_Instructions to follow_
One part of the entries below is wanted: the lines from the one containing "Factors affecting the" through the one containing "PDF (816.89 KB) (300, 1538)". Write those out exactly and nothing else.

[Data excerpts]
____________

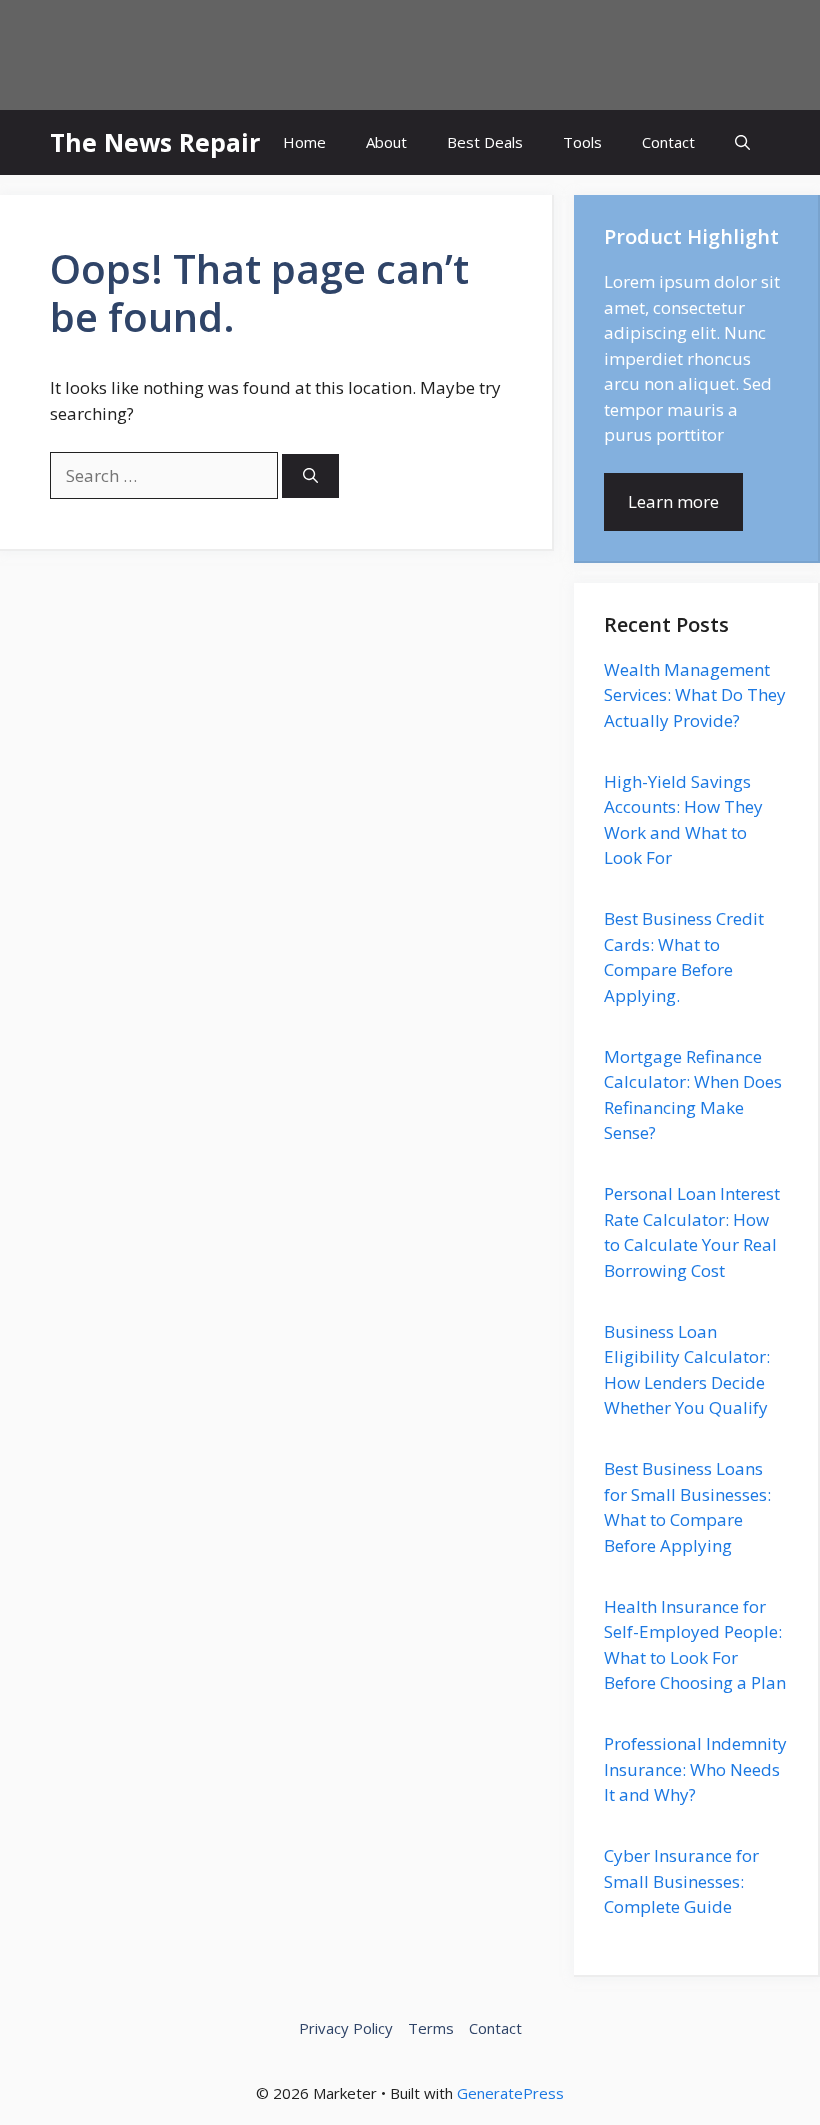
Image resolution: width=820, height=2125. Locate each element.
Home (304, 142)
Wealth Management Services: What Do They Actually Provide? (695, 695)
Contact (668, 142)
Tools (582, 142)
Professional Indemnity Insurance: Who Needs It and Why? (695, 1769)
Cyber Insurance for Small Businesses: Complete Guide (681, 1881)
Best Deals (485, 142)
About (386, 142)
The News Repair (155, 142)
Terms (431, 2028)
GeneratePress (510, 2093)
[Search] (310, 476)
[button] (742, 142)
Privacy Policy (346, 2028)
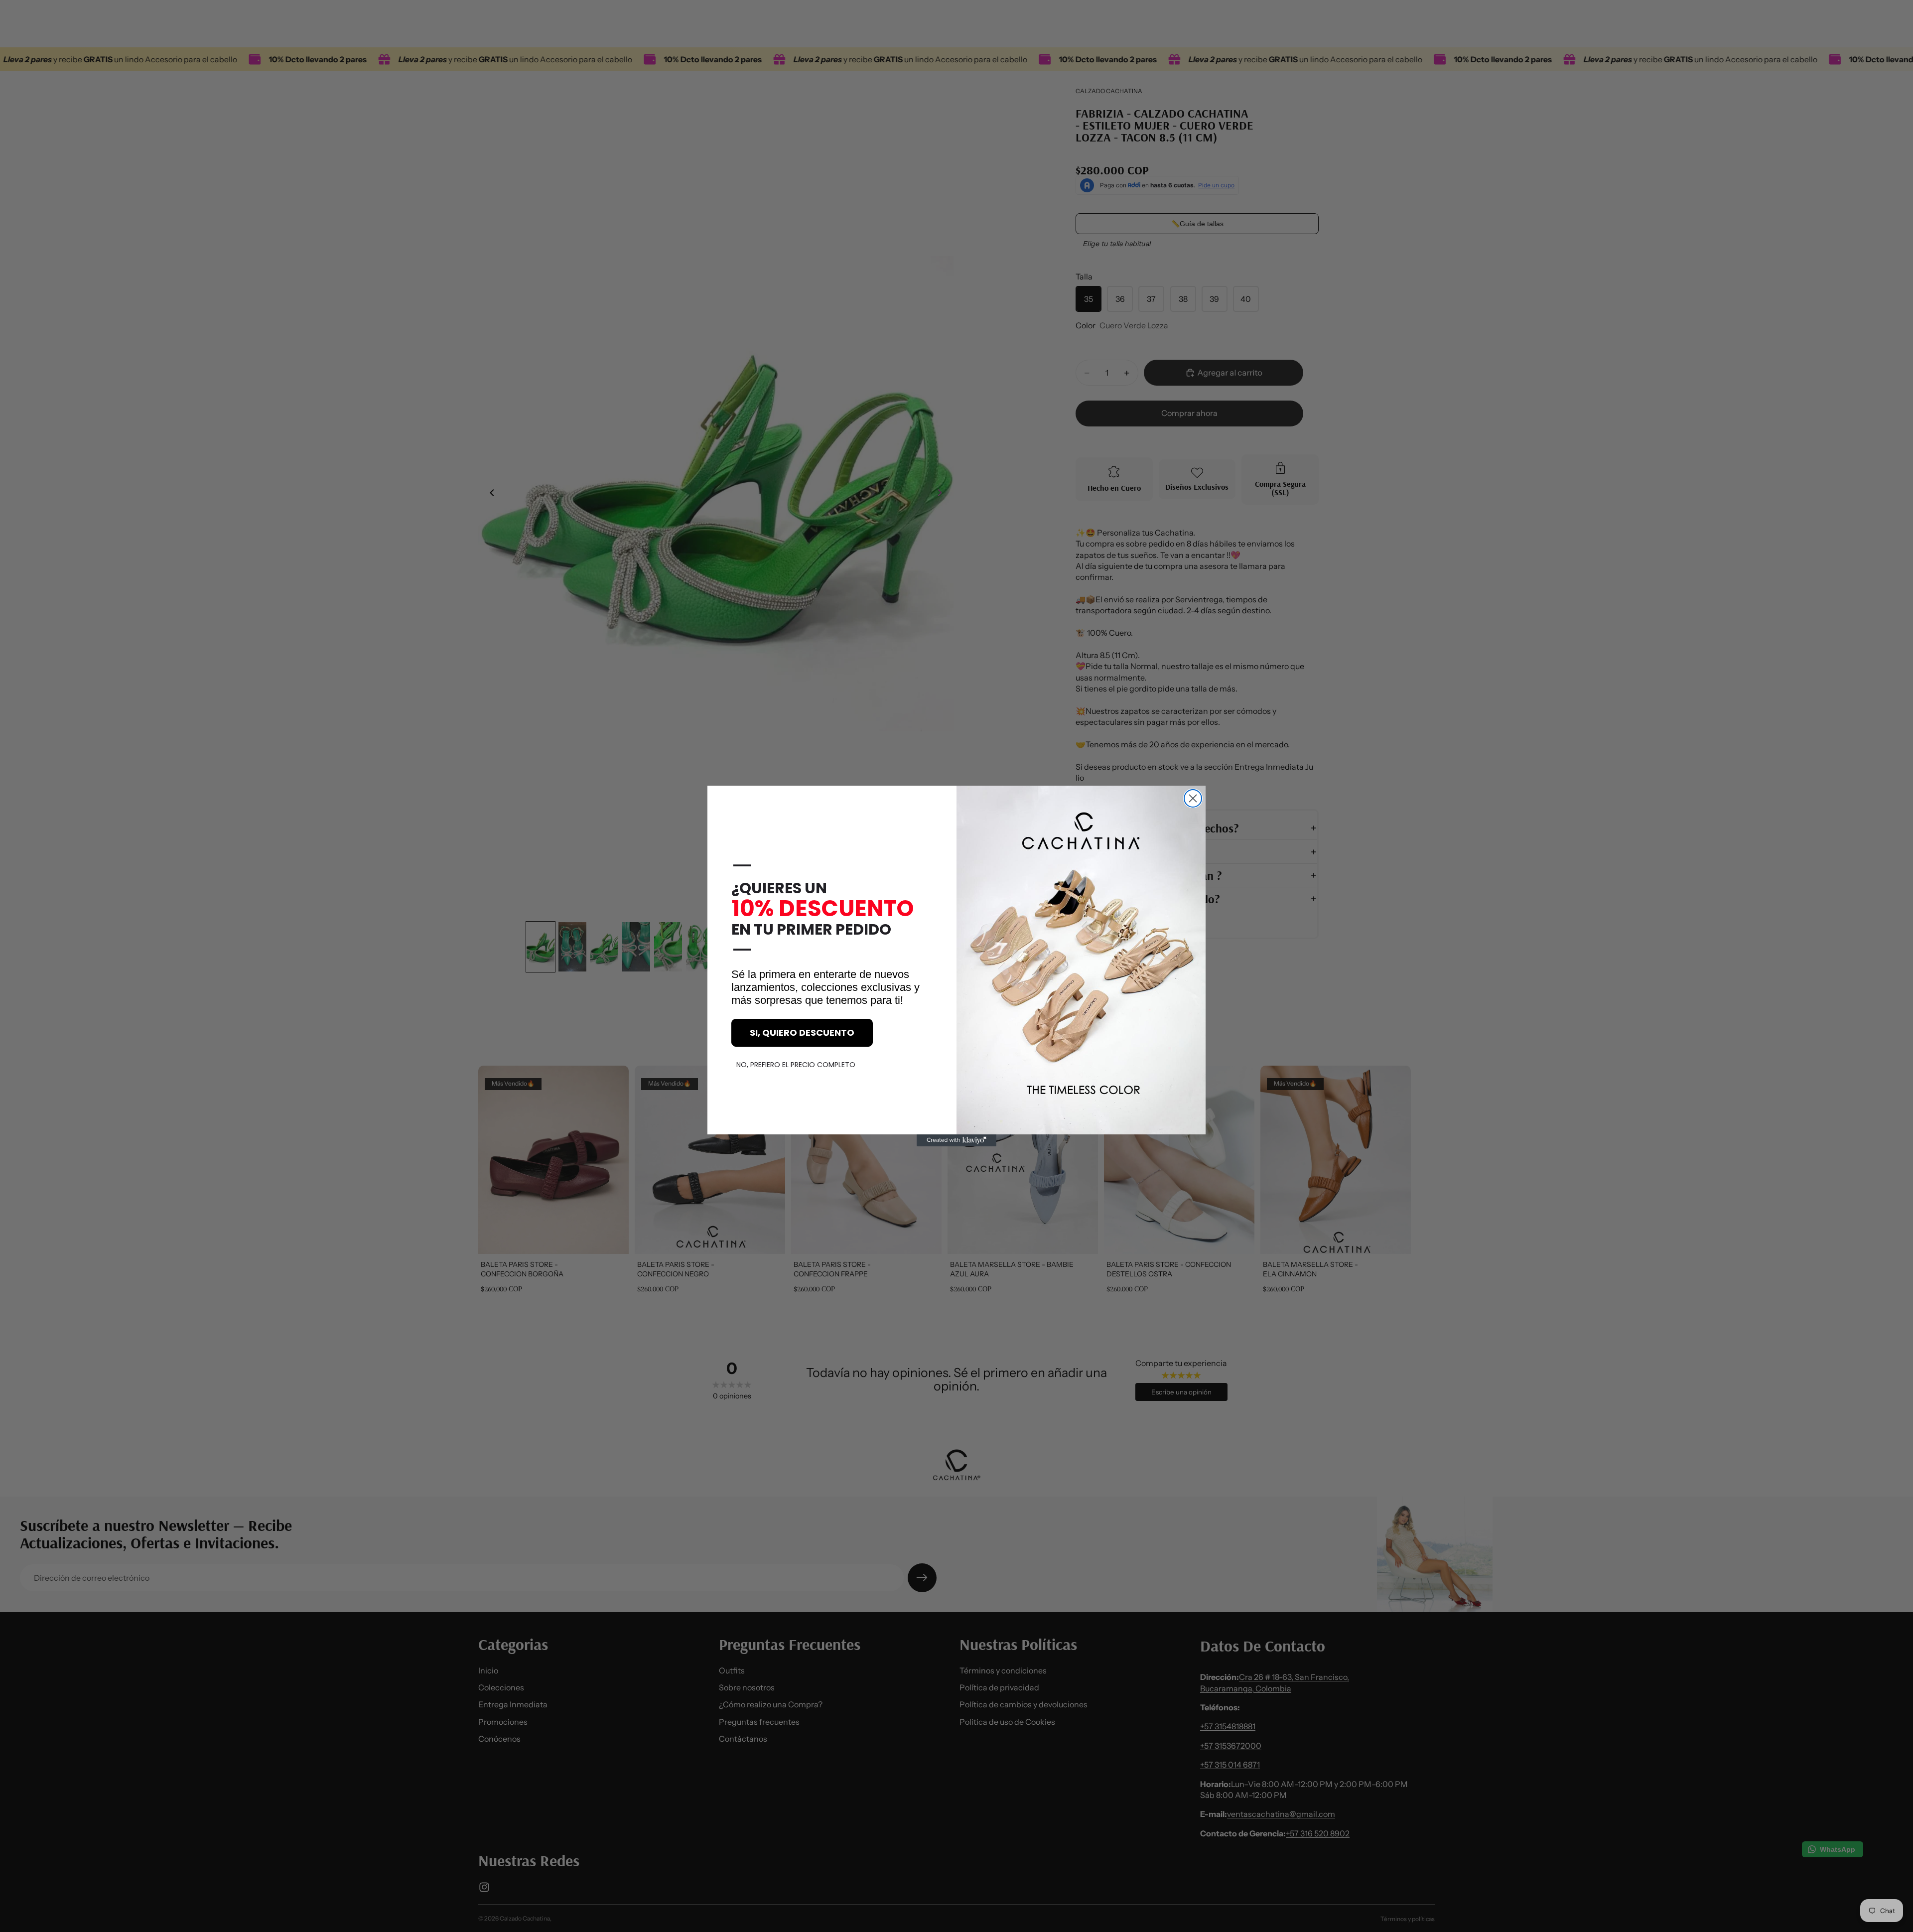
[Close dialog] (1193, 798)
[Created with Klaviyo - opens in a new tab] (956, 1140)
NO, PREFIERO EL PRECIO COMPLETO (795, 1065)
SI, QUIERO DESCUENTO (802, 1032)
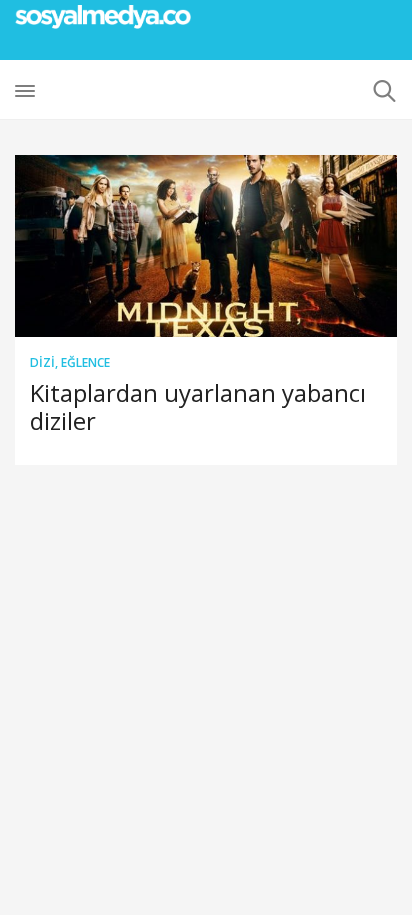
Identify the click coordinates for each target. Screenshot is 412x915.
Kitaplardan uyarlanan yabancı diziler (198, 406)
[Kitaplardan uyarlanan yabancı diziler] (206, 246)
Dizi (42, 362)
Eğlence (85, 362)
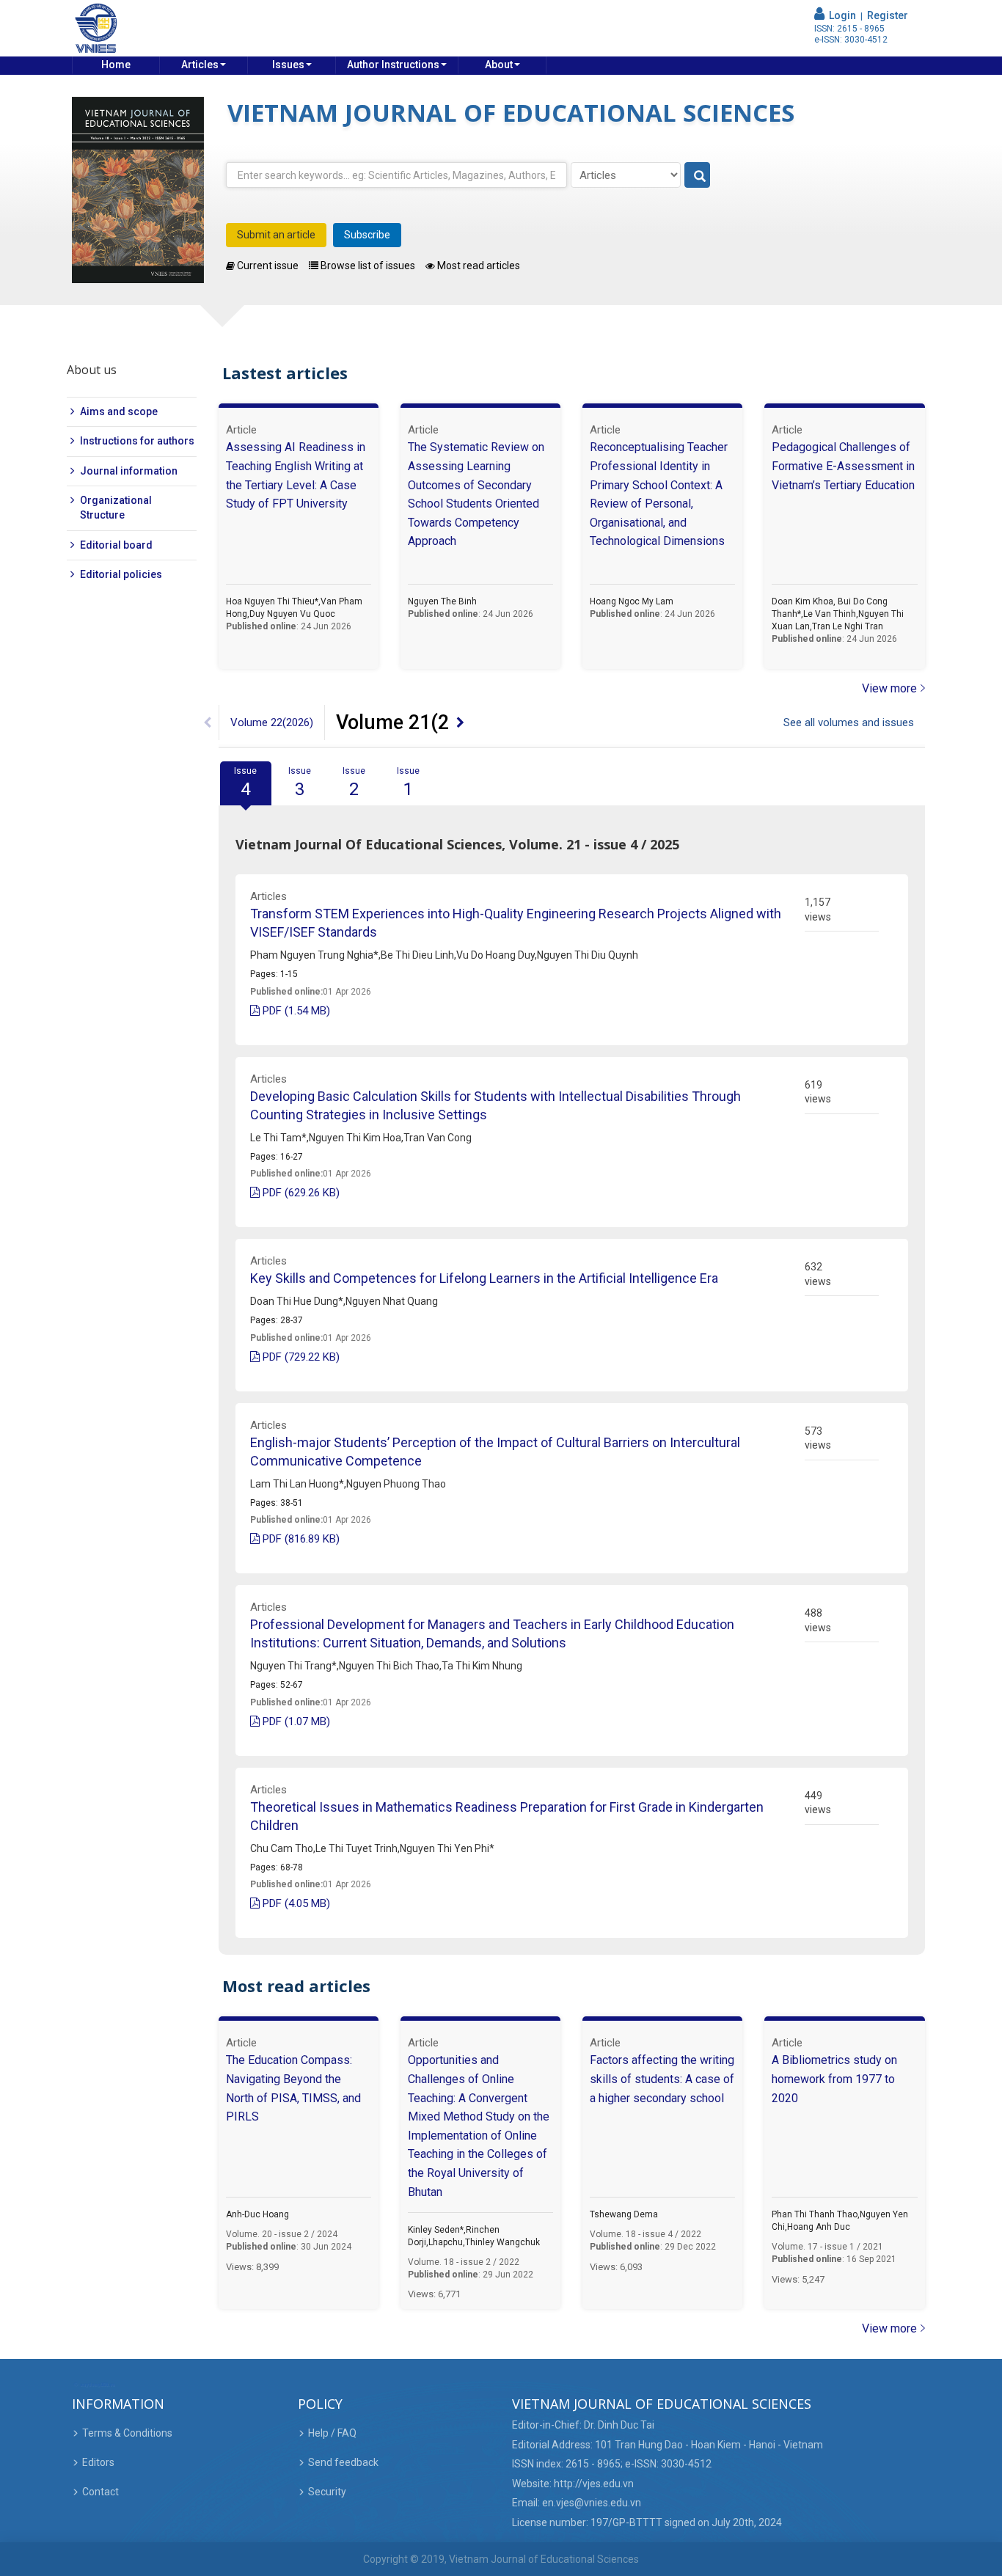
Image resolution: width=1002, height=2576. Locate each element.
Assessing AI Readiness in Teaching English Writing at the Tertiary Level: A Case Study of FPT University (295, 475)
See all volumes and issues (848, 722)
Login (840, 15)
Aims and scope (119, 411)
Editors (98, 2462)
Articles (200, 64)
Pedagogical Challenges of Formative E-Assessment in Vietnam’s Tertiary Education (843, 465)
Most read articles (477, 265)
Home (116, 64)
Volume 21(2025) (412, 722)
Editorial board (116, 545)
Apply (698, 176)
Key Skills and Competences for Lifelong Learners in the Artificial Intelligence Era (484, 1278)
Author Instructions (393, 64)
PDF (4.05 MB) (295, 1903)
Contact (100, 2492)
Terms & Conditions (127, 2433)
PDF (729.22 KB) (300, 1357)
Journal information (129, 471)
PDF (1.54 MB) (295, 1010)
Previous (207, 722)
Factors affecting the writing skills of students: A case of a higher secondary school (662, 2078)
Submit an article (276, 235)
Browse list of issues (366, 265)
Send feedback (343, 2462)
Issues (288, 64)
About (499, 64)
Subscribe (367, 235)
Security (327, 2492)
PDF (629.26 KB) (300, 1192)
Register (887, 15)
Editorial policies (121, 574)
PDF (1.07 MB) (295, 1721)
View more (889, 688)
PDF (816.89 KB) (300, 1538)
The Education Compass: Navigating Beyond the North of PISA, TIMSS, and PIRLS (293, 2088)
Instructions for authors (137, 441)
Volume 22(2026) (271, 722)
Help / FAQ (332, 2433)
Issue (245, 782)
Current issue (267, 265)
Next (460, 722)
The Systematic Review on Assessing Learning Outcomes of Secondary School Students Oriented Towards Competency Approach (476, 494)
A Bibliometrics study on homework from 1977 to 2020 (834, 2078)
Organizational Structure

____________

_Answer area_
Factors affecting the writing skills of students: A case of a higher secondary school (662, 2078)
Submit an article (276, 235)
Browse list of issues (366, 265)
Send feedback (343, 2462)
Issues (288, 64)
About (499, 64)
Subscribe (367, 235)
Security (327, 2492)
PDF (629.26 KB) (300, 1192)
Register (887, 15)
Editorial policies (121, 574)
PDF (1.07 MB) (295, 1721)
View more (889, 688)
PDF (816.89 KB) (300, 1538)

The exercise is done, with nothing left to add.